Intrinsic blue-green fluorescence in amyloyd fibrils

Abstract

Proteins and polypeptides containing a high proportion of β-sheets have been recently reported to exhibit, in their amyloid aggregated states, an intrinsic fluorescence in the blue-green range of wavelength where the aromatic residues do not emit. Lately, growing attention has been devoted to the identification of a specific, structure-related fluorophore for the detection of amyloid aggregates due to their implications in the physio-pathology of neurodegenerative diseases and other aggregation-related diseases.
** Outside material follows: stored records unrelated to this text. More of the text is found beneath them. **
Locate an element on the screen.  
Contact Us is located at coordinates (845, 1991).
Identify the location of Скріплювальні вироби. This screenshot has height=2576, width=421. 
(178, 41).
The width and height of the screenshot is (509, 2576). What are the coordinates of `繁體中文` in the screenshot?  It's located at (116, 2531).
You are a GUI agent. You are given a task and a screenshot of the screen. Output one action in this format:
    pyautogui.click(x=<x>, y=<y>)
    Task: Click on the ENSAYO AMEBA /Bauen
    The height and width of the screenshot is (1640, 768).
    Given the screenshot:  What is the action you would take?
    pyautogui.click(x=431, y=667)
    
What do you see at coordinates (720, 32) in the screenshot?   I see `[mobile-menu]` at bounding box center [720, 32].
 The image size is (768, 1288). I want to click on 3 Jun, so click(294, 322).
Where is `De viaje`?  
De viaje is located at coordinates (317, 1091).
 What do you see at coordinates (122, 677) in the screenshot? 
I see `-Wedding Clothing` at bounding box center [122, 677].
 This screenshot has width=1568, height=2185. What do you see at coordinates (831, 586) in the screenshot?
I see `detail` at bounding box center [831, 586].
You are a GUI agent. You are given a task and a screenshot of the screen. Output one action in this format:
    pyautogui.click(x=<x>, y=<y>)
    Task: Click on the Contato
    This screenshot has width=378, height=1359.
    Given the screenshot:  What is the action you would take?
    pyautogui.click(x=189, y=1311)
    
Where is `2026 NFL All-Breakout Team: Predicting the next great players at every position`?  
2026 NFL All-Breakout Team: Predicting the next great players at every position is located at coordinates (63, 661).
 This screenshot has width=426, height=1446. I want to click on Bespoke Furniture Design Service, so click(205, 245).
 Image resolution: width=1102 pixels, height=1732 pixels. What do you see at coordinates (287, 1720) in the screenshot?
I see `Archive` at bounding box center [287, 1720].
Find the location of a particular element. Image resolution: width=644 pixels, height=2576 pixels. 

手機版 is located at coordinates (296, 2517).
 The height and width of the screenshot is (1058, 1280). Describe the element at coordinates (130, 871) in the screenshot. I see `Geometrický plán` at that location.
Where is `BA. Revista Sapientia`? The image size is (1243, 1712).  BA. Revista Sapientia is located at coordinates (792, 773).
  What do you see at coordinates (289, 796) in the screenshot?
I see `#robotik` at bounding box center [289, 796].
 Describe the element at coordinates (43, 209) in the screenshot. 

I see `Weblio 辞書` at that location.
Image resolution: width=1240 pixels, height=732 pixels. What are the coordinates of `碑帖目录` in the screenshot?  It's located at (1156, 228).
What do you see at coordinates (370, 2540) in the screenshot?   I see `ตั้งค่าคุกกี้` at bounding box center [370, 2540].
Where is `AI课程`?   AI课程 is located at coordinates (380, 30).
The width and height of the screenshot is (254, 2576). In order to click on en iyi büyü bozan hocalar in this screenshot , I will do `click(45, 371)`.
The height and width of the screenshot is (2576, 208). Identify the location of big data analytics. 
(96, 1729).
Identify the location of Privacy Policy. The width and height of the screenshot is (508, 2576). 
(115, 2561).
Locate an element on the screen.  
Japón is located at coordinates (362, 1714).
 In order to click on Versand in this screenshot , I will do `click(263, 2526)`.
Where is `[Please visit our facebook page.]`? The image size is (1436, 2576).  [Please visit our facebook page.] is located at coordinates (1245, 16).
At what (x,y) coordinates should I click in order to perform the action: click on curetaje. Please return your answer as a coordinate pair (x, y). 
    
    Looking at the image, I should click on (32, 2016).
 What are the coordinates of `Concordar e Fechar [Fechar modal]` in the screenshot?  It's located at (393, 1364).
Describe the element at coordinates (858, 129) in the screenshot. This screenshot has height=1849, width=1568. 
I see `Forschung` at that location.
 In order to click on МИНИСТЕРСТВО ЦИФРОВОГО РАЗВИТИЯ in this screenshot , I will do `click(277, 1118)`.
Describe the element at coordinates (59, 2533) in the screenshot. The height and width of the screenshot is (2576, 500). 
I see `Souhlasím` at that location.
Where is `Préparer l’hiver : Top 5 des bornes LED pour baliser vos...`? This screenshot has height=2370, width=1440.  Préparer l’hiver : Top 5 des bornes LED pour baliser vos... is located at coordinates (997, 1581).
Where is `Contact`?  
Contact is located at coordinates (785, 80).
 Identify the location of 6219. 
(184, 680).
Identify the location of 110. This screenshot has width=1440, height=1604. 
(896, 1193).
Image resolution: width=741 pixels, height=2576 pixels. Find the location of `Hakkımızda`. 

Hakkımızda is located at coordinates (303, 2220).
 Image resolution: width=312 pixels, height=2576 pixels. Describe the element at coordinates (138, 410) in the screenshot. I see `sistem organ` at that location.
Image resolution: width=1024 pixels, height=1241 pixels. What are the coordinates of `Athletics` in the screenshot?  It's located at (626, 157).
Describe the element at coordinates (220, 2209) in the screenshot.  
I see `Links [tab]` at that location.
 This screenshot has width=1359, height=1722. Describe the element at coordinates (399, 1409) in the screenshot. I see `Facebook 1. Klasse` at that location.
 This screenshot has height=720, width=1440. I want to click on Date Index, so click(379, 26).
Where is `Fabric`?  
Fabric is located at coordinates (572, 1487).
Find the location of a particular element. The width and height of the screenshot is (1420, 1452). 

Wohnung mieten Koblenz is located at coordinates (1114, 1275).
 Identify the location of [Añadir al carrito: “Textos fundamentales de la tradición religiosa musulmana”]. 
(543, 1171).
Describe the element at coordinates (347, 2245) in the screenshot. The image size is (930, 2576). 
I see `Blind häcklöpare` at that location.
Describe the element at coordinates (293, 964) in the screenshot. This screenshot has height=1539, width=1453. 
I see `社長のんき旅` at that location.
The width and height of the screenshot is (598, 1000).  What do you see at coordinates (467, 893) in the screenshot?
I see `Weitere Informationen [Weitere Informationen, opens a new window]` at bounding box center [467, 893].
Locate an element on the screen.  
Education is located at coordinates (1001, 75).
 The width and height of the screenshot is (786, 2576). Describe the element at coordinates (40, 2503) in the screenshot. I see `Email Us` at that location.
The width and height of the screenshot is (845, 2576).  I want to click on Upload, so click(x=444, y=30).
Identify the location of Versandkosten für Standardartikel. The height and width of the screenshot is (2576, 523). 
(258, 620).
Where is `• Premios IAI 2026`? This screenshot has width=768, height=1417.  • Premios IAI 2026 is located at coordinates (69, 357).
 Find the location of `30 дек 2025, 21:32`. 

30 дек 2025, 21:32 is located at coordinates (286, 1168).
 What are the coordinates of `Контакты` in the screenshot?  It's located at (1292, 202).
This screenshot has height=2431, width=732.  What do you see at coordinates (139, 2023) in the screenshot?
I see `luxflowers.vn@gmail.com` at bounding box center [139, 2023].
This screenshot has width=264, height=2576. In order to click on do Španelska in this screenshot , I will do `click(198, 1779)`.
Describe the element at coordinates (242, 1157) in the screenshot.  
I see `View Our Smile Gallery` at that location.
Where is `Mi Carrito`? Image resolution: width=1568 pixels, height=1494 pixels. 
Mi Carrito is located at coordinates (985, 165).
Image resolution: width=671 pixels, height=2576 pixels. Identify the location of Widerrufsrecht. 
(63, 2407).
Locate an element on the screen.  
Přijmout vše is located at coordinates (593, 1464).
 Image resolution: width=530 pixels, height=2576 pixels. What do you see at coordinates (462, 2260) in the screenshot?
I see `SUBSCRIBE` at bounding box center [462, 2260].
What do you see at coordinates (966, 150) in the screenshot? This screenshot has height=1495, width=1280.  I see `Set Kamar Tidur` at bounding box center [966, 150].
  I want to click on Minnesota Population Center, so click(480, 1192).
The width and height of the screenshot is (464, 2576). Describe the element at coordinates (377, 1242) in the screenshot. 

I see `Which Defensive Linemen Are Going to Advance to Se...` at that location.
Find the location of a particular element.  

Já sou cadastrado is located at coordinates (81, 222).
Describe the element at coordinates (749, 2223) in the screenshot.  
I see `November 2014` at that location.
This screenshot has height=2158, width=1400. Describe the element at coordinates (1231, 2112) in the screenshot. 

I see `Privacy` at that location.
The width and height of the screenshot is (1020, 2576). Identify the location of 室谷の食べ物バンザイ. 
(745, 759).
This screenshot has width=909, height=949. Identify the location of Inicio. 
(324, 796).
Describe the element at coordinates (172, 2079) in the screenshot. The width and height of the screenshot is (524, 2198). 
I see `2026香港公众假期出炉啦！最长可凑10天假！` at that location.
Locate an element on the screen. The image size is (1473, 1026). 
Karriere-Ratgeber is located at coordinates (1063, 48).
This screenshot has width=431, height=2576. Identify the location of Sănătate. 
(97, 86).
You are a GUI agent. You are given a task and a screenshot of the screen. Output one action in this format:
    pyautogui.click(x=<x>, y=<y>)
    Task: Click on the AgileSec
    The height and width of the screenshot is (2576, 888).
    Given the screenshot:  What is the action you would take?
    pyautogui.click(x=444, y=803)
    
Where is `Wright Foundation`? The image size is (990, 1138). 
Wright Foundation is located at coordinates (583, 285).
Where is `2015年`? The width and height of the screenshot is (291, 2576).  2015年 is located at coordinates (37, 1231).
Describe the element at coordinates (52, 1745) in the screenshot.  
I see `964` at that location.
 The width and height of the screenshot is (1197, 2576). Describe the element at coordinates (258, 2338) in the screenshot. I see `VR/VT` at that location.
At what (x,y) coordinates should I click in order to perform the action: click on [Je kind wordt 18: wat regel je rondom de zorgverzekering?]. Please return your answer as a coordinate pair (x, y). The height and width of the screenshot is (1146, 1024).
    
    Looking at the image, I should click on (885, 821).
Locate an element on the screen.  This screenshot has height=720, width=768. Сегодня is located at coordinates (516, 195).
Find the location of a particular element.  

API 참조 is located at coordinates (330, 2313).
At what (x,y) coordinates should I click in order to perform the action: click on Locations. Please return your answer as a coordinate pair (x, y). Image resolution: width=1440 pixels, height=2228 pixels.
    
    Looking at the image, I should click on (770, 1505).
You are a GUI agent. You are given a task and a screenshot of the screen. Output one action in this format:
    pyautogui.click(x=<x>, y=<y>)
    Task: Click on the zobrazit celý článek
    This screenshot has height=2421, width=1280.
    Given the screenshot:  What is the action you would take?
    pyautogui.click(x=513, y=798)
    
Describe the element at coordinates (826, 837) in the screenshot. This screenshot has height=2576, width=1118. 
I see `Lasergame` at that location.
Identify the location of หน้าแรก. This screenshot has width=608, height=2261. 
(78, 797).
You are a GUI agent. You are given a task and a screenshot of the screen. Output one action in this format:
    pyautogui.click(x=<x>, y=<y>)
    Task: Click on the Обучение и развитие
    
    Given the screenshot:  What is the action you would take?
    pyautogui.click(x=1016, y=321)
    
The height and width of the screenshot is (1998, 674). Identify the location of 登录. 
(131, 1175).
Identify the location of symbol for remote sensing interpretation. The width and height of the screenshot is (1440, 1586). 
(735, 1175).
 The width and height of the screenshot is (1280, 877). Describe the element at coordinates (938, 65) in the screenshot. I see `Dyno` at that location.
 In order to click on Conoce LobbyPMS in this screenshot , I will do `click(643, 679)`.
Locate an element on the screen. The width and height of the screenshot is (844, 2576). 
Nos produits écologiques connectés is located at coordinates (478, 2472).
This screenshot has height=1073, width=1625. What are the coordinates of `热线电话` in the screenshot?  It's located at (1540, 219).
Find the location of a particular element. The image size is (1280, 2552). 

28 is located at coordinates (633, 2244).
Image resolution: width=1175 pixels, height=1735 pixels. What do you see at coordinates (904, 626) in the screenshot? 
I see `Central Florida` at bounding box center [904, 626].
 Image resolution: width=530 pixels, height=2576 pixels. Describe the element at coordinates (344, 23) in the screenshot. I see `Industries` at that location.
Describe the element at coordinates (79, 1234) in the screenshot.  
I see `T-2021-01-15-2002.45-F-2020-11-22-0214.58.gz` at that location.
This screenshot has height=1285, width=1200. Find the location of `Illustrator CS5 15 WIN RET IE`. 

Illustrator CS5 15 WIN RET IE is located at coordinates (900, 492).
Indeed, the appearance of blue-green fluorescence could be used as an alternative method for the investigation and the detection of the aggregation state without using external probes. Several hypotheses have been suggested to explain the molecular bases of this rather unusual intrinsic emission. In particular, it has been related to an expansion of the electronic delocalization of π-electrons of peptide bonds through the backbone-to-backbone hydrogen bonds connecting the β-sheets. Alternatively, the formation of the intrinsic chromophore has been associated to chemical modifications of the aromatic residues or arising from dipolar coupling between excited states of aromatic amino acids densely packed in the fibril structures. More recently, it has been proposed that the blue-green amyloid fluorophore does not require neither the presence of aromatic residues nor multiple bond conjugation. In this study, we critically review the above hypotheses with particular attention to the electronic transitions responsible for the appearance of blue-green fluorescence in amyloid fibrils.